## GIVEN TASK 1
Please arrange the records below as a numbered list, from the start of the records through the line containing "will (x=135, y=242).", leaving out blank lines.
────
[Linux-cluster] Any thoughts on losing mount?

isplist at logicore.net isplist at logicore.net
Tue Nov 27 18:04:15 UTC 2007


> The error message indicates resource group (RG) may get corrupted. Have
> you tried to do an fsck (or did it fixes anything) ?

Should this be while the partition is unmapped on any of the nodes?

# ./fsck /dev/mapper/VolGroup03-web
fsck 1.35 (28-Feb-2004)
e2fsck 1.35 (28-Feb-2004)
Couldn't find ext2 superblock, trying backup blocks...
fsck.ext2: Bad magic number in super-block while trying to open 
/dev/mapper/VolGroup03-web

I've also seen this in the log;

compdev kernel: GFS: Trying to join cluster "lock_dlm", "vgcomp:qm"
compdev kernel: GFS: fsid=vgcomp:qm.1: Joined cluster. Now mounting FS...
compdev kernel: GFS: fsid=vgcomp:qm.1: jid=1: Trying to acquire journal 
lock...
compdev kernel: GFS: fsid=vgcomp:qm.1: jid=1: Looking at journal...
────
## GIVEN TASK 2
In the mailing list post about losing a mount, what does fsck report it couldn't find?

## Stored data
────
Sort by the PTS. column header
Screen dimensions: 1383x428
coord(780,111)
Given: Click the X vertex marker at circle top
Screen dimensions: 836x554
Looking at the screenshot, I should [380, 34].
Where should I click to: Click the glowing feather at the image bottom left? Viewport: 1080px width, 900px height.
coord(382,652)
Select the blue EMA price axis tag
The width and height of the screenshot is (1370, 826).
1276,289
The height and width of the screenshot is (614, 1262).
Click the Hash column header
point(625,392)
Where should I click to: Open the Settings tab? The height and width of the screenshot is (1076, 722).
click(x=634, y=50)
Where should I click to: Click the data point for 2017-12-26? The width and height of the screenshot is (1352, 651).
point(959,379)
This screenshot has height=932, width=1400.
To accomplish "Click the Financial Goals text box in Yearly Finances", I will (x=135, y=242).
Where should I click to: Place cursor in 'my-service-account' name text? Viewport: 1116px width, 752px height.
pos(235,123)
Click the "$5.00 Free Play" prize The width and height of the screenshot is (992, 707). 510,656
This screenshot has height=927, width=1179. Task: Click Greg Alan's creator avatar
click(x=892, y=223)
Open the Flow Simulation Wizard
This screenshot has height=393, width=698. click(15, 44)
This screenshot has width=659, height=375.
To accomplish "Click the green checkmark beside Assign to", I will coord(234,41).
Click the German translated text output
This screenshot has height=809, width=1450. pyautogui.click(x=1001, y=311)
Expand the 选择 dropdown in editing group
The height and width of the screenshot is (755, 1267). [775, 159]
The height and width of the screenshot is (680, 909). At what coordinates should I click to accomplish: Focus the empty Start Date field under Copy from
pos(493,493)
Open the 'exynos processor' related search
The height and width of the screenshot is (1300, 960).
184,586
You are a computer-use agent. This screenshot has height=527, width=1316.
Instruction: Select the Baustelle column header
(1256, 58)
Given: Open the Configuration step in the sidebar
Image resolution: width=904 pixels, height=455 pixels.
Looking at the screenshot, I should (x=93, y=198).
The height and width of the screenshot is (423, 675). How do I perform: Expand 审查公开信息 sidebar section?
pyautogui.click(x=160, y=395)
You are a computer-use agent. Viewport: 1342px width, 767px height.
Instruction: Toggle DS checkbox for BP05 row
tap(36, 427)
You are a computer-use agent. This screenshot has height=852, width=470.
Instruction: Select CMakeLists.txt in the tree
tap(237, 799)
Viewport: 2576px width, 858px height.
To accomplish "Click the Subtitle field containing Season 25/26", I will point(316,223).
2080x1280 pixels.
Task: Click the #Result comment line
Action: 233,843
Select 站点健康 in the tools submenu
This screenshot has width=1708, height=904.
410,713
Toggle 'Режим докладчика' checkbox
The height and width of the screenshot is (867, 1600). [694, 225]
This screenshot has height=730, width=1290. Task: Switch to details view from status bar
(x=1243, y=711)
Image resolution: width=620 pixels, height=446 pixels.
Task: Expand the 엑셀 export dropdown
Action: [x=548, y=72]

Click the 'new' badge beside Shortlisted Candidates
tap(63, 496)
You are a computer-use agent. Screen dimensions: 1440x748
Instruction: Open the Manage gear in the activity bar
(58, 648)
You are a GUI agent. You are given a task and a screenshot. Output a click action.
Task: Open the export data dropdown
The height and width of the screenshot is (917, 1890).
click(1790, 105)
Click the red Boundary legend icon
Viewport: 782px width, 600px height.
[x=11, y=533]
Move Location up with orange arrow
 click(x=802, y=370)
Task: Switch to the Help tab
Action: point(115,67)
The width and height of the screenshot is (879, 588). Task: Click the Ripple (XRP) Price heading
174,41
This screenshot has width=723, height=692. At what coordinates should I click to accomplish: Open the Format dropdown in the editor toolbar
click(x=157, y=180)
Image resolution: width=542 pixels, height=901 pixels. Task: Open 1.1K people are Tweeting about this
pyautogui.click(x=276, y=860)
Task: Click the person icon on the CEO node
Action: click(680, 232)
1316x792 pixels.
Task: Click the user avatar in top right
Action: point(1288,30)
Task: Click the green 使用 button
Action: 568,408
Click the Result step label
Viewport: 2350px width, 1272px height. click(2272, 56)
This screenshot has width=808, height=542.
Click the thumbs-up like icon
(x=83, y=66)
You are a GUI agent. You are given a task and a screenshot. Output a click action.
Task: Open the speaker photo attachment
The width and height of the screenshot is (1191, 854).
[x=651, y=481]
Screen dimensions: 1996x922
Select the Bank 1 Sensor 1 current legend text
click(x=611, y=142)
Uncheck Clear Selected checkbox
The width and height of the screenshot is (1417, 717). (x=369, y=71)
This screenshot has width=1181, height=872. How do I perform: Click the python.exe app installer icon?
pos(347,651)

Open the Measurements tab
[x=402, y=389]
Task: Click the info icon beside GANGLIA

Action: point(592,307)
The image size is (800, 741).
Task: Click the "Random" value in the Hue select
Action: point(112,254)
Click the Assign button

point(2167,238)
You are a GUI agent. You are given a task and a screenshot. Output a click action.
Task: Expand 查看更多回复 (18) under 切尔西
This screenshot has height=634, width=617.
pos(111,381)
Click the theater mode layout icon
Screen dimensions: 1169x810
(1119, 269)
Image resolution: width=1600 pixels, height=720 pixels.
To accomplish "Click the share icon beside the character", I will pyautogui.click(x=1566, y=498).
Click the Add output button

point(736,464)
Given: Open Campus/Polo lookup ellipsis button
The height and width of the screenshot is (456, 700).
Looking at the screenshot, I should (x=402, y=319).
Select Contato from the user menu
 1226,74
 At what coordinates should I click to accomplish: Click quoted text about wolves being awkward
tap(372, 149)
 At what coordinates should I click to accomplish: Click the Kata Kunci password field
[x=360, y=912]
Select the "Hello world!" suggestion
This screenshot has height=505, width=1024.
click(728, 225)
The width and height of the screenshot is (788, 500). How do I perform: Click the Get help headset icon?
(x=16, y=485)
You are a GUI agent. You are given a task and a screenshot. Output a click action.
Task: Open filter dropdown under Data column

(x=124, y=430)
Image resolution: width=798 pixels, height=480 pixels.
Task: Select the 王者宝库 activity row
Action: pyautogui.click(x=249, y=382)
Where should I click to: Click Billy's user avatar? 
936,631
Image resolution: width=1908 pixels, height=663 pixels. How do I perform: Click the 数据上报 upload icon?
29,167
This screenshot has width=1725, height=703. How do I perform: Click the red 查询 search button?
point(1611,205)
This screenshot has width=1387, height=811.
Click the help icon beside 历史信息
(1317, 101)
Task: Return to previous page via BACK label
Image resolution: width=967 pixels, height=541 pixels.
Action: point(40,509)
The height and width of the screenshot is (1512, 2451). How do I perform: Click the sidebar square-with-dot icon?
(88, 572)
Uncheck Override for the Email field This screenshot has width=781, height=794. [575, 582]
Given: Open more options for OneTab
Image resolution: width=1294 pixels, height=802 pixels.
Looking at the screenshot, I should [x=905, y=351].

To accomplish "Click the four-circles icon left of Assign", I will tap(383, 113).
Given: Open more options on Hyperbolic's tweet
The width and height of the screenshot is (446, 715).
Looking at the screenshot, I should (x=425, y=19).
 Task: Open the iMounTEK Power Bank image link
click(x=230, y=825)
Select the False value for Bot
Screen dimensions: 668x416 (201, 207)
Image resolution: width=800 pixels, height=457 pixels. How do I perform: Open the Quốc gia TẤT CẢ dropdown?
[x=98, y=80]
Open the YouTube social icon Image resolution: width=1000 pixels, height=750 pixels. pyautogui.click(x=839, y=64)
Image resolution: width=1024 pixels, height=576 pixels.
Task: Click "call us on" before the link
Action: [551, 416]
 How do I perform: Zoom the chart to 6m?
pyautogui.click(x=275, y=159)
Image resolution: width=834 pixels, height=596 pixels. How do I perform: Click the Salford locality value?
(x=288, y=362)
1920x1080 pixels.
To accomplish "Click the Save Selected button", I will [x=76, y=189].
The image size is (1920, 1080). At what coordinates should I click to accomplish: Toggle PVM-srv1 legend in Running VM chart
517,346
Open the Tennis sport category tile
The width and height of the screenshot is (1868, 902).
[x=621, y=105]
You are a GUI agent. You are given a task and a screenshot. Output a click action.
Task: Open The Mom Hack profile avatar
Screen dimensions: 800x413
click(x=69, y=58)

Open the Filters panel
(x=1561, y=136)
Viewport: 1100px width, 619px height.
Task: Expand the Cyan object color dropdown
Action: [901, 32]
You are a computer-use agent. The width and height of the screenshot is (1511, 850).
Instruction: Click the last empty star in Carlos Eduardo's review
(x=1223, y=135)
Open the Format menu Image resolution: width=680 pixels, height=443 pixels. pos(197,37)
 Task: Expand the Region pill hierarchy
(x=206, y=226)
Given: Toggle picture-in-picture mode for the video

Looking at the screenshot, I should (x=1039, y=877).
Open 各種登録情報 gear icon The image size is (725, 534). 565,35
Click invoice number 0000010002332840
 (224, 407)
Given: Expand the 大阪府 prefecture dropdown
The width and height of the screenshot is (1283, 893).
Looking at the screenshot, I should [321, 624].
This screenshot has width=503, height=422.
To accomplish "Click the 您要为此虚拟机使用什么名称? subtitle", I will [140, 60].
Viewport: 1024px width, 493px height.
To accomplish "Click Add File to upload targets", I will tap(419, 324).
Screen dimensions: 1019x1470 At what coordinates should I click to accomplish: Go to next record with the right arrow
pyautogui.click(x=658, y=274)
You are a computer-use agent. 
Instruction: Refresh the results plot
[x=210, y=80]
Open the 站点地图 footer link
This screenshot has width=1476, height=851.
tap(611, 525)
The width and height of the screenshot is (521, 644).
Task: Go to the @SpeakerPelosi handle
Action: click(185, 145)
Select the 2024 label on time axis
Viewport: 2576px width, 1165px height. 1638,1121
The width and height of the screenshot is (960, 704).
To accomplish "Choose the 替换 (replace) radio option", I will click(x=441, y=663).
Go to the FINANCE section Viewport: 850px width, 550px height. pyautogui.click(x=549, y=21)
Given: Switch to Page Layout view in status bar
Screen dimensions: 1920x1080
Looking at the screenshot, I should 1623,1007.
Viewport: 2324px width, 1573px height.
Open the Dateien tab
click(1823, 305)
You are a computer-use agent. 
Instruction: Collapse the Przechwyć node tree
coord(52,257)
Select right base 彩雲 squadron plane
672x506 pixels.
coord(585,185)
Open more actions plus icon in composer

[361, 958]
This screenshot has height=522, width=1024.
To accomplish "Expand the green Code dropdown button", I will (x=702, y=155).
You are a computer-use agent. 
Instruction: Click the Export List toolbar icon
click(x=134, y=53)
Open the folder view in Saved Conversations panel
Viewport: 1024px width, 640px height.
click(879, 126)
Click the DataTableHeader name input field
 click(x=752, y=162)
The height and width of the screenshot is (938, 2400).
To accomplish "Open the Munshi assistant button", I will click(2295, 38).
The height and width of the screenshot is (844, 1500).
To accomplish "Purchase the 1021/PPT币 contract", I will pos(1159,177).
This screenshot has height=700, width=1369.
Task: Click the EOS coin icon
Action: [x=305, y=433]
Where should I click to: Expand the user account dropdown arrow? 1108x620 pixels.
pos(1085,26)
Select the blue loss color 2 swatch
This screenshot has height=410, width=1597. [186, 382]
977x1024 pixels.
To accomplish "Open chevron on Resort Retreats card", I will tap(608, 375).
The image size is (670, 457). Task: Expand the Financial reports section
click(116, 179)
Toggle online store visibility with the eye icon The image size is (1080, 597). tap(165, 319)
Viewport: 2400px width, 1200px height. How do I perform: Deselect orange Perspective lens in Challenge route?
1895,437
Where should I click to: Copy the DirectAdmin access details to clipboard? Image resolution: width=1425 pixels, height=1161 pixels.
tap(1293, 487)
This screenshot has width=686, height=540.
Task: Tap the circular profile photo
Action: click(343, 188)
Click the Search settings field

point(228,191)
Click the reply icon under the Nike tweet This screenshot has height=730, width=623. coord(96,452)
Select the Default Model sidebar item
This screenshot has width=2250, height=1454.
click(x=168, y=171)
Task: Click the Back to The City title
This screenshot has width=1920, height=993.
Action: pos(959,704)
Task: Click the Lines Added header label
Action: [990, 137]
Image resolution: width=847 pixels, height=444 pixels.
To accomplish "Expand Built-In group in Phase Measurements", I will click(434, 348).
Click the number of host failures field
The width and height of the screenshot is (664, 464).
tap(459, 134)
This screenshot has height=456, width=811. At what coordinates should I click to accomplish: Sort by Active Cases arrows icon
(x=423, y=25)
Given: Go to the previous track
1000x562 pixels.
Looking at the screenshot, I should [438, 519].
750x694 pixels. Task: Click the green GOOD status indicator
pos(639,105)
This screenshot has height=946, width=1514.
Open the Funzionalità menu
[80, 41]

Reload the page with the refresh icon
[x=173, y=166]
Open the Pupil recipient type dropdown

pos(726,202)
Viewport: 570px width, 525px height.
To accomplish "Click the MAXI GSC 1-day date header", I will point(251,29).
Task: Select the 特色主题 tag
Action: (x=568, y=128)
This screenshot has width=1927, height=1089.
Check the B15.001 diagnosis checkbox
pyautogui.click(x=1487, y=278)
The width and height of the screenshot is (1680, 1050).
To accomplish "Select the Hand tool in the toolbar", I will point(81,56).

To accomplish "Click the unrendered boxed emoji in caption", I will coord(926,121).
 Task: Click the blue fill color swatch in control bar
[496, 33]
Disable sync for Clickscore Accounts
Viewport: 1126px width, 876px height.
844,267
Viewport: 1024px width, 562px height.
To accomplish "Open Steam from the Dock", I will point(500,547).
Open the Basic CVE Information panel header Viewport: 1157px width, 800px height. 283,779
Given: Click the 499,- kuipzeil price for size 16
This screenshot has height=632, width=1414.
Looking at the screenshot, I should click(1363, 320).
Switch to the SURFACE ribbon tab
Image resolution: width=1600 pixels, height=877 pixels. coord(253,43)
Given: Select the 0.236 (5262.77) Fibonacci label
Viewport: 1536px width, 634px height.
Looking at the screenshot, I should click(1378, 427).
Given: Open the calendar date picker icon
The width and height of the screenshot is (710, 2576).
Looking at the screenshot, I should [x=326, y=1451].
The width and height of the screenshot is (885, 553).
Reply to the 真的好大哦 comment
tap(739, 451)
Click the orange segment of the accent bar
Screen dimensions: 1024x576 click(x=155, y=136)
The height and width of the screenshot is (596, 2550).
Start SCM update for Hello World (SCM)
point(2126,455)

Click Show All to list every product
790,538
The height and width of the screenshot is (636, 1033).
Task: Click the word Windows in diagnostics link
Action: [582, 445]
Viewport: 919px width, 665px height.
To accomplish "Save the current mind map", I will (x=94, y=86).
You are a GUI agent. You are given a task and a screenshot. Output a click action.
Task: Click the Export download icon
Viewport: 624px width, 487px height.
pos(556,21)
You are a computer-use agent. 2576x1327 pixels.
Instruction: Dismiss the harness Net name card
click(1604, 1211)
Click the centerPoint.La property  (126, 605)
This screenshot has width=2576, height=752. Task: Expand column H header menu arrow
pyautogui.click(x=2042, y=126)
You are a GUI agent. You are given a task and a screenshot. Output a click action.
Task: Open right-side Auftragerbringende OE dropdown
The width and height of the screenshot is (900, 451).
────
## RIGHT ANSWER 1
1. Sort by the PTS. column header
2. Screen dimensions: 1383x428
3. coord(780,111)
4. Given: Click the X vertex marker at circle top
5. Screen dimensions: 836x554
6. Looking at the screenshot, I should [380, 34].
7. Where should I click to: Click the glowing feather at the image bottom left? Viewport: 1080px width, 900px height.
8. coord(382,652)
9. Select the blue EMA price axis tag
10. The width and height of the screenshot is (1370, 826).
11. 1276,289
12. The height and width of the screenshot is (614, 1262).
13. Click the Hash column header
14. point(625,392)
15. Where should I click to: Open the Settings tab? The height and width of the screenshot is (1076, 722).
16. click(x=634, y=50)
17. Where should I click to: Click the data point for 2017-12-26? The width and height of the screenshot is (1352, 651).
18. point(959,379)
19. This screenshot has height=932, width=1400.
20. To accomplish "Click the Financial Goals text box in Yearly Finances", I will (x=135, y=242).

## RIGHT ANSWER 2
An ext2 superblock, so it tried backup blocks.